In my opinion, the reason KORS's stock has finally begun to soar is because it got too cheap, and the doomsday scenario that so many were betting on, didn't pan out. As seen below, KORS carried a P/E ratio below 8.5 at one point this year. And while KORS has rallied this year, it is still very cheap relative to earnings, much cheaper than other retailers that have no growth at all.
Looking at SKX, there are a lot of similarities between it and KORS. In particular, there is no logical way to explain a company with high 20% growth (like SKX) that is trading at less than 12x forward earnings. Much like KORS, the fact that SKX has fallen so much despite maintaining its rapid growth is what makes it such a great investment.
With that said, there is one big difference between KORS and SKX: Skechers is nowhere near the end of its growth line - its first quarter results and second quarter guidance proves that - and it has a much better chance to maintain its growth rate long term.

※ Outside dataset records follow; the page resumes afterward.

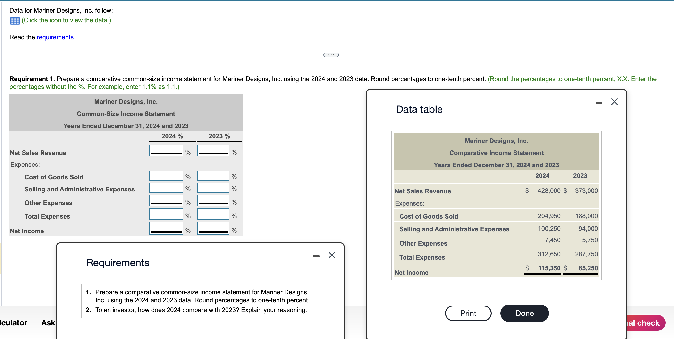Focus the 2023 Other Expenses field
The width and height of the screenshot is (674, 339).
click(x=213, y=200)
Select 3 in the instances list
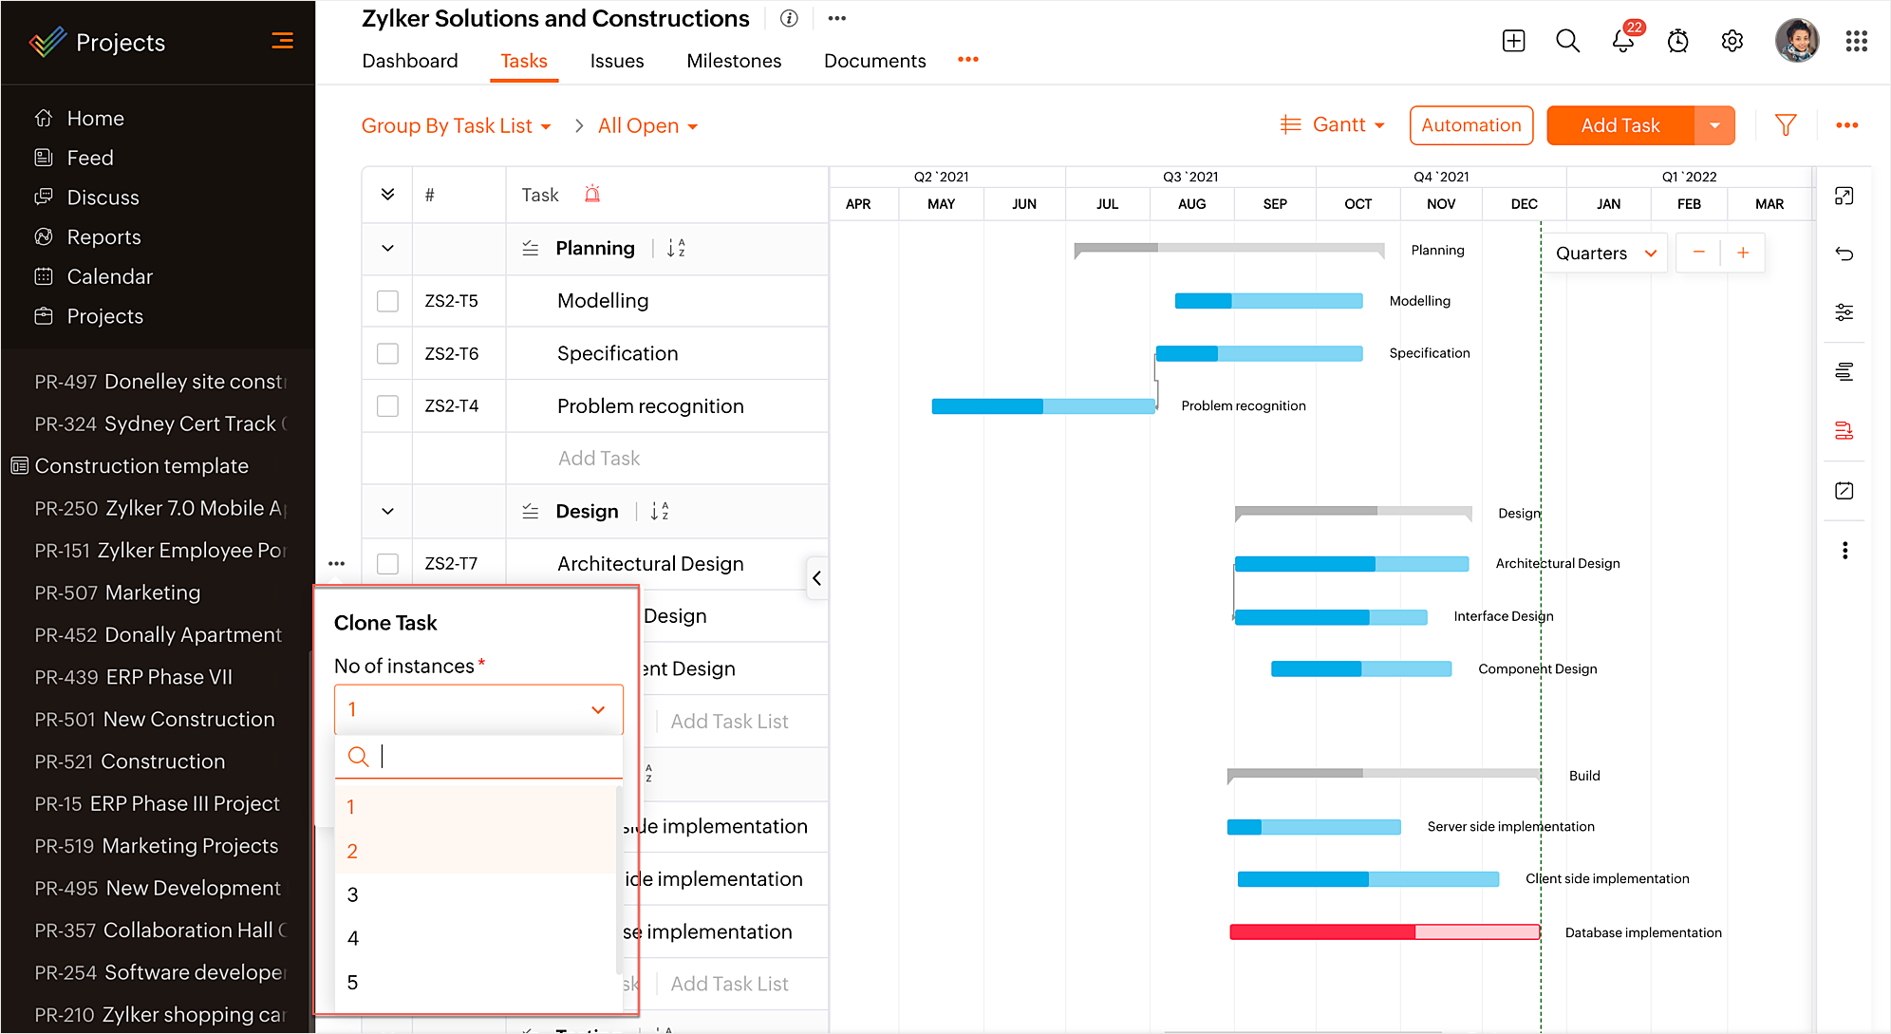 click(353, 894)
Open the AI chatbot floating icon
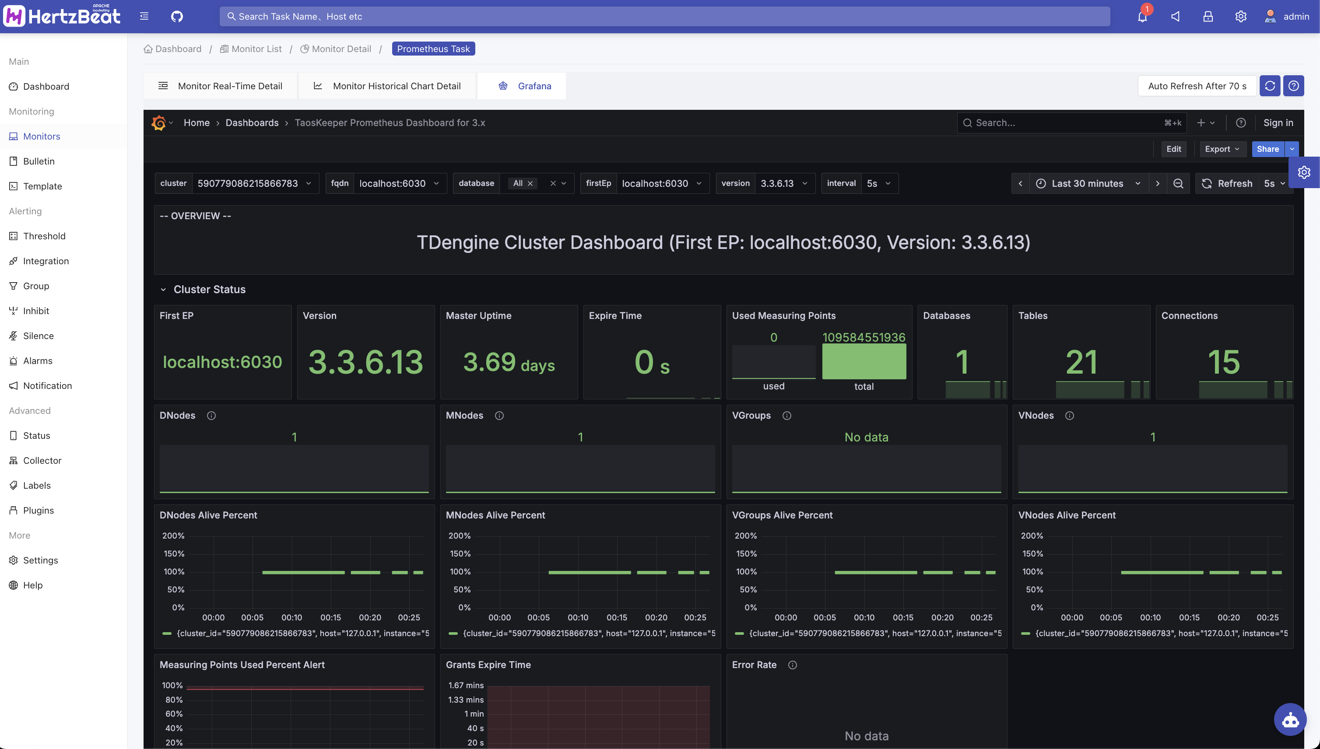This screenshot has height=749, width=1320. click(1290, 719)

For one, Skechers operates in a footwear space that is far larger than a niche industry like luxury, high-end handbags. Despite Skechers reporting upwards of $900 million per quarter, it is still a small player relative to the footwear industry as a whole. At last tally, Skechers's market share was less than 5% according to SportsOneSource, thereby giving it room to gain more share down the road.

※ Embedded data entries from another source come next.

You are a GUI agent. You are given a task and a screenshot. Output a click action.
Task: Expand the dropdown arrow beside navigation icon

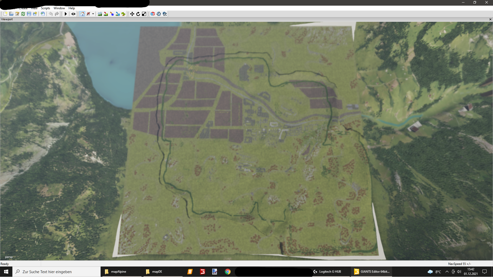[93, 14]
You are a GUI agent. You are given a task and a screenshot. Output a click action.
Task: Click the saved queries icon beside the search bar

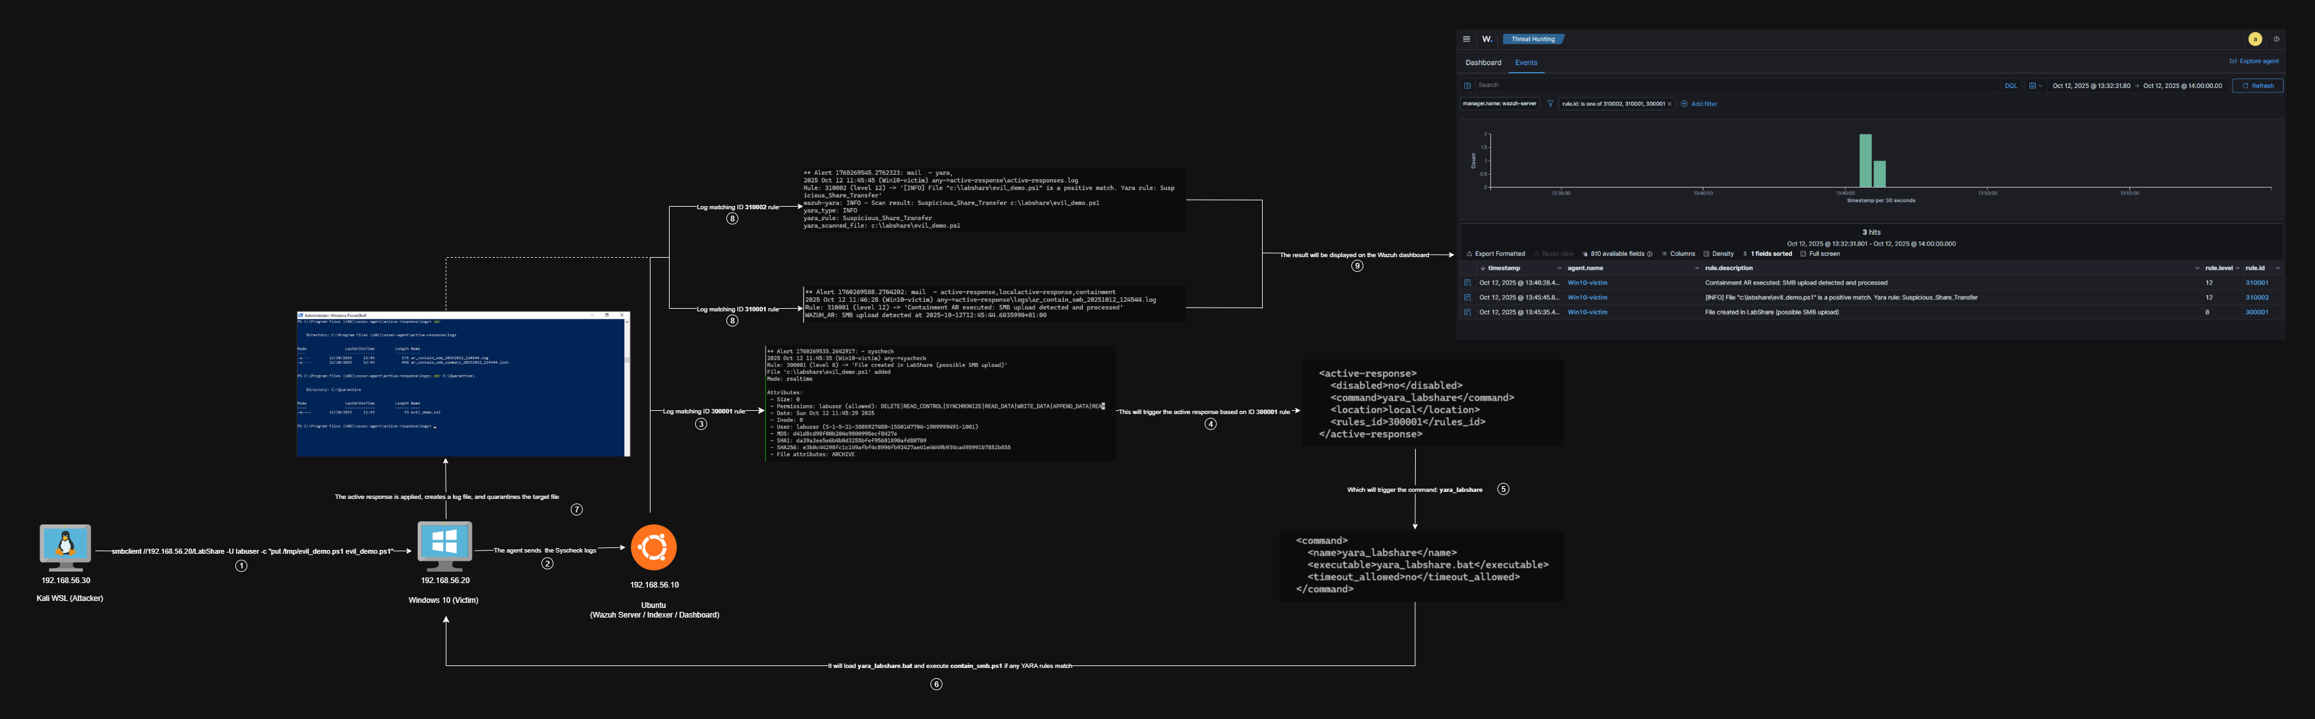click(x=1467, y=84)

Most importantly, Skechers has been down this road before, whereas KORS seemingly came from nowhere as the newest, hottest fashion brand in the U.S. Back in 2010, Skechers had a nice run of moderate growth where its stock got close to $15, and it had another good run back in the early 2000s. In both instances, the nice run ended as quickly as it began. However, never has Skechers experienced a run like this where it became the go-to brand of women, runners, and walkers (casual) alike, and maintained its performance for several years
Keep in mind, Skechers grew revenue more than 30% last year, and did so with its fourth consecutive year of rising operating margins. In January of last year, analysts were expecting Skechers to grow just 15% in 2015, and less than 10% this year. Those estimates have risen to 17% this year after its record-breaking 2015, and already, Skechers is on pace for yet another 20% plus year of growth.

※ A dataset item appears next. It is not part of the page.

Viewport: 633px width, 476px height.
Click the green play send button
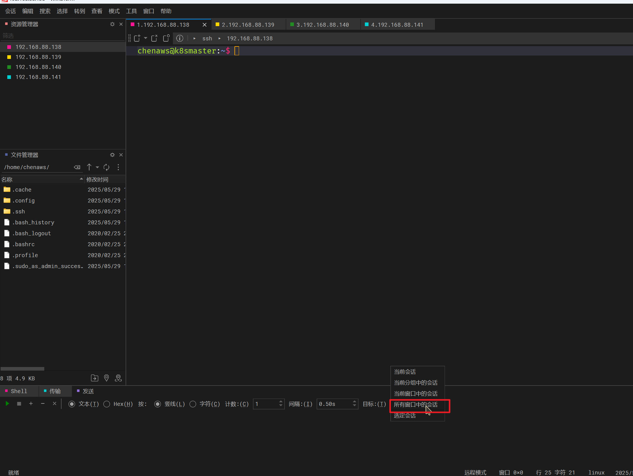coord(8,404)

In the end, I think Skechers's success and failures of the past have better prepared it for this moment, and that those who are betting on an eventual collapse, will be waiting for a while. This is a company that tightly manages inventory levels, and has been very calculated in how it penetrates new markets. In the past, Skechers's growth story was fueled by the U.S. and North America, and while Skechers continues to grow domestically, the company's international business is now starting to carry the load with near 50% growth in its international wholesale business alone. Collectively, Skechers's experience is a strength for investors,
As a result, shorts could have a while to wait for this growth train to slow, and when it finally does, my guess is that it'll be like Michael Kors with above GDP growth. Still, by the time that comes around, and Skechers produces another 2-4 years of double-digit growth and margin expansion, it would be trading in the mid single-digit earnings multiples if its stock price does not appreciate.
In a market that lacks value, and in a retail sector that has very sporadic growth, it's tough to imagine that SKX's stock does not go much higher. In other words, I don't know if SKX will hold its 5% afterhours gains when the market opens tomorrow, but I do know that the chances of it being far higher this time next year are much greater than not.
Disclosure: I am/we are long SKX, KORS.
I wrote this article myself, and it expresses my own opinions. I am not receiving compensation for it (other than from Seeking Alpha). I have no business relationship with any company whose stock is mentioned in this article.